» EXTRAIT DU RÉCIT:
......
Lorsque les soldats allemands commencent à défiler devant les corps des martyrs, elle ressent alors une immense colère. Son père mort, son mari estropié, ses cousins morts, et tous ceux qui ont souffert des 2 guerres. Ce qu’elle voit, c’est un affront, un mépris, une absence de respect. Alors une seule chose compte, que cela cesse, que les corps des martyrs soient respectés.
Elle commence à tirer un à un les corps dans l’église. Les soldats allemands lui ordonnent d’arrêter, veulent l’en empêcher, menacent de l’exécuter. A ce moment-là, elle n’a pas peur, elle n’a qu’une idée : transporter les corps des martyrs dans un lieu où ils seront respectés.
Sans doute y a-t-il eu assez de morts ce jour-là, les soldats allemands ne mettront pas leur menace à exécution. Elle aura donc la vie sauve. Lorsque les soldats ont quitté le bourg, un homme qui a pu se cacher et échapper à la rafle va venir aider ma grand-mère. Malheureusement, je n’ai pas retenu son nom. J’espère que certains s’en souviennent.
J’ai 15 ans quand ma grand-mère me raconte cet événement. Elle n’a alors aucune haine envers le peuple allemand d’aujourd’hui, elle n’a aucune fierté de ce qu’elle a fait ce jour-là. Elle m’a transmis son goût des livres, son intérêt pour l’Histoire. Ce jour-là, son souhait est que ne soit pas oublié ce qui est arrivé à Chaveroche le 18 décembre 1943. Elle avait consigné par écrit cet événement sur un cahier d’écolier afin de ne pas oublier. J’ai lu ce cahier il y a 35 ans mais je ne le possède pas et j’ignore s’il a été conservé par ses autres descendants.
»
Paul, un élève présent dans l’école ce jour là nous faisait part de son témoignage le 18 décembre 2019 lors de la traditionnelle cérémonie de commémoration:
« J’avais 7 ans. Ici, dans cette cour de l’école, nous étions en récréation. J’étais assis sur le mur de la cour quand j’aperçois une colonne d’allemands, je me suis approché du portail pour les voir passer.
Un officier était en tête de la colonne, soudain des coups de feu retentirent, l’officier blessé
tombe sur la route devant moi.
Notre institutrice Mme JANOUEIX nous fait vite rentrer à l’école et nous donne l’ordre de nous mettre sous les tables.
Nous entendions les vociférations des allemands qui courraient partout. Ils prirent des
otages qu’ils ont amenés sur la place de l’église. Nous avons entendu une rafale au
moment où ils les ont assassinés.
......
» OBJECTIFS:
1 – Relevez tous les proches nommés dans la phrase du récit qui commence par « Son père mort », avec le sort de chacun.
2 – Recopiez le passage du récit allant de « Nous entendions les » jusqu'à « les ont assassinés. ».
La liste ci-dessous n'a aucun rôle dans cet exercice.

» LISTE:
......
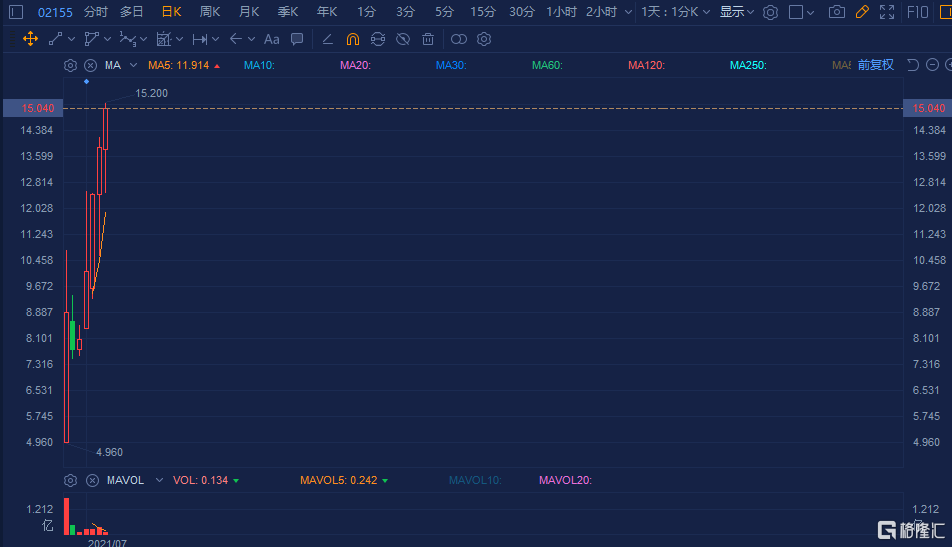This screenshot has width=952, height=547.
Task: Enter fullscreen chart mode
Action: pyautogui.click(x=886, y=12)
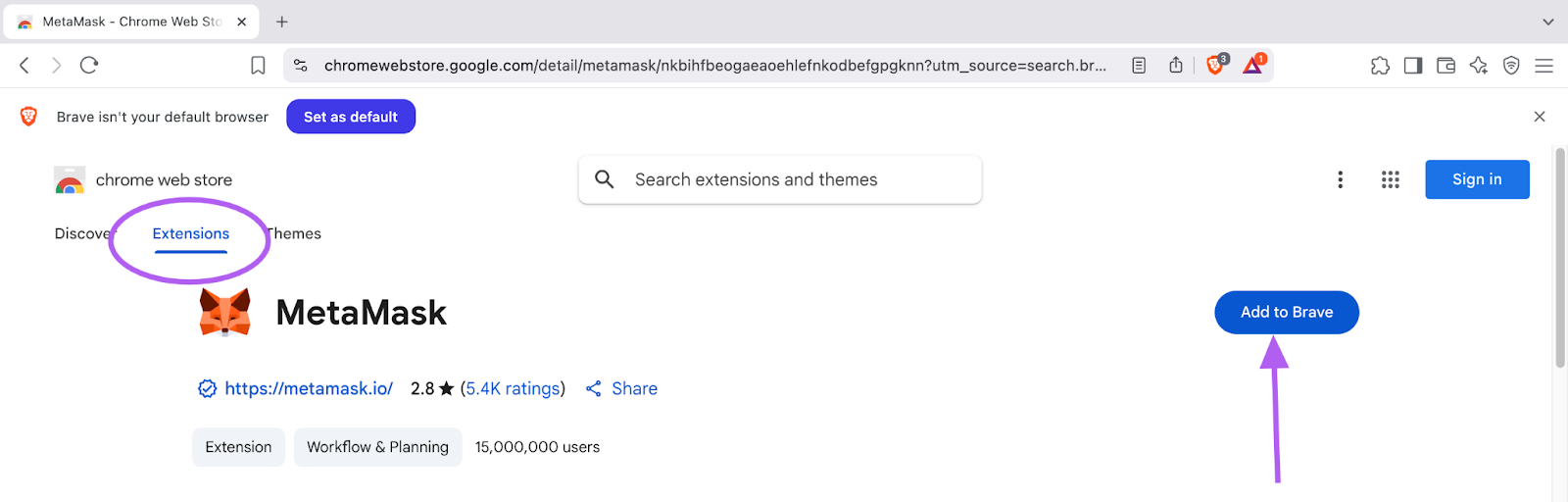
Task: Click the bookmark icon in toolbar
Action: (x=258, y=66)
......
» RÉSULTATS OBTENUS:
1 – Son père, mort ; son mari, estropié ; ses cousins, morts.

2 –
Nous entendions les vociférations des allemands qui courraient partout. Ils prirent des
otages qu’ils ont amenés sur la place de l’église. Nous avons entendu une rafale au
moment où ils les ont assassinés.